Commandline Puzzler

Paul R. Brown @ 2009-09-25T19:39:39Z

Suppose that you have to files that consist of records, one per line, and you want to ensure that none of the records in the second file appear in the first. How do you do it with only the text processing commandline tools commonly available on *nix systems?

Meta

Tags: (tag) (tag)

(comment bubbles) 7 comments
859 direct views

Comment from Paul Brown @ 2009-09-25T22:22:15Z # permalink

You could use diff, but that's not in the spirit of the question.

My solution is:

 cat file1 file1 file2 | sort | uniq -c > out

Now, the lines prefixed by a count of 1 are those only in file2, the lines prefixed by a 2 are only in file1, and those prefixed by a 3 are in both.

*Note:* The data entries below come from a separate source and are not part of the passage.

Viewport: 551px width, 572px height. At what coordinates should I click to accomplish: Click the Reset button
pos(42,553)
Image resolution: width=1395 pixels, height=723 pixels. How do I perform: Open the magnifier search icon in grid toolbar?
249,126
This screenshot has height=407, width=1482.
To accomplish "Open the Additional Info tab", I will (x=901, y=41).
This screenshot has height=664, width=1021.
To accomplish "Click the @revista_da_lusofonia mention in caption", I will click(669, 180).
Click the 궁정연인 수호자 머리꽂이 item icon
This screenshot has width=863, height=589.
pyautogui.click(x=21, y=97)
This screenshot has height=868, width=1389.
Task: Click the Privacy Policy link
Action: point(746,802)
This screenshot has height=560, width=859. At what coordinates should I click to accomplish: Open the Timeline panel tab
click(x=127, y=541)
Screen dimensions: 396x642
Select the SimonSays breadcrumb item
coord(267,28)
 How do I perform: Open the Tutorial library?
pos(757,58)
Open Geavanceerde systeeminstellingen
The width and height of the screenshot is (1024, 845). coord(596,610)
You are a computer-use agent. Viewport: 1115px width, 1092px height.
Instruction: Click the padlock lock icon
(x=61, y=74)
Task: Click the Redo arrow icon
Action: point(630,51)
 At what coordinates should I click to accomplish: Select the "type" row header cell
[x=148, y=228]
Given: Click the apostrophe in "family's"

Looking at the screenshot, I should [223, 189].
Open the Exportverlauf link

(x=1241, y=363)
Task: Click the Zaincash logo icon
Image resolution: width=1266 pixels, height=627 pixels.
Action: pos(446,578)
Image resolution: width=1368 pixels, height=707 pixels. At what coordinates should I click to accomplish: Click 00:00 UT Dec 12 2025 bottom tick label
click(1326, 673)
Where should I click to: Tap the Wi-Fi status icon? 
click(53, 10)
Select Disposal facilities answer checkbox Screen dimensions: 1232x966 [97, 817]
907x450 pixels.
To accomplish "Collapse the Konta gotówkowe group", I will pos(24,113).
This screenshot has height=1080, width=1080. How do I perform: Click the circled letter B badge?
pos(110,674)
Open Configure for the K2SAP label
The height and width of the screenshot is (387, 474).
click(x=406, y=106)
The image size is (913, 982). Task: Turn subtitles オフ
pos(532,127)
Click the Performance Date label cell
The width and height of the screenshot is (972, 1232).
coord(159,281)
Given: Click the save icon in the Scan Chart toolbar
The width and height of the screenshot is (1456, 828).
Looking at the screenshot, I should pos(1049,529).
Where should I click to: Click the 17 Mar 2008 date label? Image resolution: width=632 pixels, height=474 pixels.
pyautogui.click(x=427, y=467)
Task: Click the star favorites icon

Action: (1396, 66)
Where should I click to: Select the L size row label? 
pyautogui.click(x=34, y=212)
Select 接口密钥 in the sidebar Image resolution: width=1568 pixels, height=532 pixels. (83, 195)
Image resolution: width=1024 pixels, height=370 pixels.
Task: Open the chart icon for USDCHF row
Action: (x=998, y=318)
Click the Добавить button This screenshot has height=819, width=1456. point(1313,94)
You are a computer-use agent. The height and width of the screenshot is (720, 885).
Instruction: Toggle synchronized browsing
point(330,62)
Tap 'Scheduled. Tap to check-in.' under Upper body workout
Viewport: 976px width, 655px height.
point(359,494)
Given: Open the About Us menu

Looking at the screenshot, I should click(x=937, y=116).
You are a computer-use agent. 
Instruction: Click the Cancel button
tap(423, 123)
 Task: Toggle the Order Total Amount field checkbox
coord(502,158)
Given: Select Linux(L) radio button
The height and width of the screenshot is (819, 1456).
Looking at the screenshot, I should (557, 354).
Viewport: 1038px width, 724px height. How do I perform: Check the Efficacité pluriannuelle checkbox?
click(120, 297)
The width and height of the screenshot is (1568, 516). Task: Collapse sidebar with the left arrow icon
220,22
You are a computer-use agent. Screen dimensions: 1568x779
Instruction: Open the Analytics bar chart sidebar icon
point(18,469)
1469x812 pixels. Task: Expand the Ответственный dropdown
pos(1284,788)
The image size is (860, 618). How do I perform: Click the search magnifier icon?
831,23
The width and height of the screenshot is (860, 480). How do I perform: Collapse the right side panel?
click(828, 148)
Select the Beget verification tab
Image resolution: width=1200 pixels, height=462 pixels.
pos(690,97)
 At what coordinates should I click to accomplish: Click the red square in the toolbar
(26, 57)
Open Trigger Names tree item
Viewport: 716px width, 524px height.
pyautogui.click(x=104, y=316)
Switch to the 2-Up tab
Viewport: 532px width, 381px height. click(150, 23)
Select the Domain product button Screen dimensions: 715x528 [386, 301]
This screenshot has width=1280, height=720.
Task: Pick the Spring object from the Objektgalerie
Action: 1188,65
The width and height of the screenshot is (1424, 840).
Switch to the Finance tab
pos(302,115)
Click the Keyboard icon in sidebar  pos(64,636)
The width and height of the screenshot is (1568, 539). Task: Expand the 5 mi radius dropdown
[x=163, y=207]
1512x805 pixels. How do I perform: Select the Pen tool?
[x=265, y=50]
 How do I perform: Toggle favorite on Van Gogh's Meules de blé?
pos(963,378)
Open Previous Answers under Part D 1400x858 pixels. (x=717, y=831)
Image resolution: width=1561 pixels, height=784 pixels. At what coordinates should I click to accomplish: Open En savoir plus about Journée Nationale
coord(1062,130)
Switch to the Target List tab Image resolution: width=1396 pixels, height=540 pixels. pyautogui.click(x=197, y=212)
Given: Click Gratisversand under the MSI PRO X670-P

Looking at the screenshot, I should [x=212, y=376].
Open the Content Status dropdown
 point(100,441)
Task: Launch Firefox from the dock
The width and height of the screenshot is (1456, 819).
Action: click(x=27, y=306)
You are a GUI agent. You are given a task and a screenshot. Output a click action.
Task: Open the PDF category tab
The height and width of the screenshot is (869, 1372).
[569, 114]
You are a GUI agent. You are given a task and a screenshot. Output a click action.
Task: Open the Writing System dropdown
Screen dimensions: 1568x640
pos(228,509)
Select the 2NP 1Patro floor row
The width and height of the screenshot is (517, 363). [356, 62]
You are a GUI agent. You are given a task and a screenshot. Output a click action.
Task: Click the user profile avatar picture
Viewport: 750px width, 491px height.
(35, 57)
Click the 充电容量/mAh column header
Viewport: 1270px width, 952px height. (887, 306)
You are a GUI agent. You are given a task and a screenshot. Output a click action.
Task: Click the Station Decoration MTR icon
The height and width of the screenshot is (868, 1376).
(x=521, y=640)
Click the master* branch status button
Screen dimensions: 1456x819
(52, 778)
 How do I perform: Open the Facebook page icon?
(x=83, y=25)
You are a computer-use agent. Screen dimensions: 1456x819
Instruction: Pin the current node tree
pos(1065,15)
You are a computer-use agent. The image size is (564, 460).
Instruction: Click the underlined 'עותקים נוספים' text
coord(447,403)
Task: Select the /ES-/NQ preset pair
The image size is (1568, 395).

Comment from Alexander @ 2009-09-26T19:32:00Z # permalink

You need to be sure that "intersection" of file1 and file2 is empty. In the case when records in files are uniq. Something like this can be useful:

 if [ `cat file1 file2 | sort | uniq -d | wc -l` -eq 0 ]
 then
     echo No file2 in file1
 else
     echo Files intersect
 fi

Comment from Hen @ 2009-09-29T05:35:14Z # permalink

grep -Ff file2 file1

Comment from Don Morrison @ 2010-05-14T15:34:09Z # permalink

Is it cheating to write an awk or perl script?

Comment from Paul Brown @ 2010-05-14T19:49:18Z # permalink

Fair question — I'm at a loss to think of a current *nix that ships without perl and awk both present, meaning either is fair game.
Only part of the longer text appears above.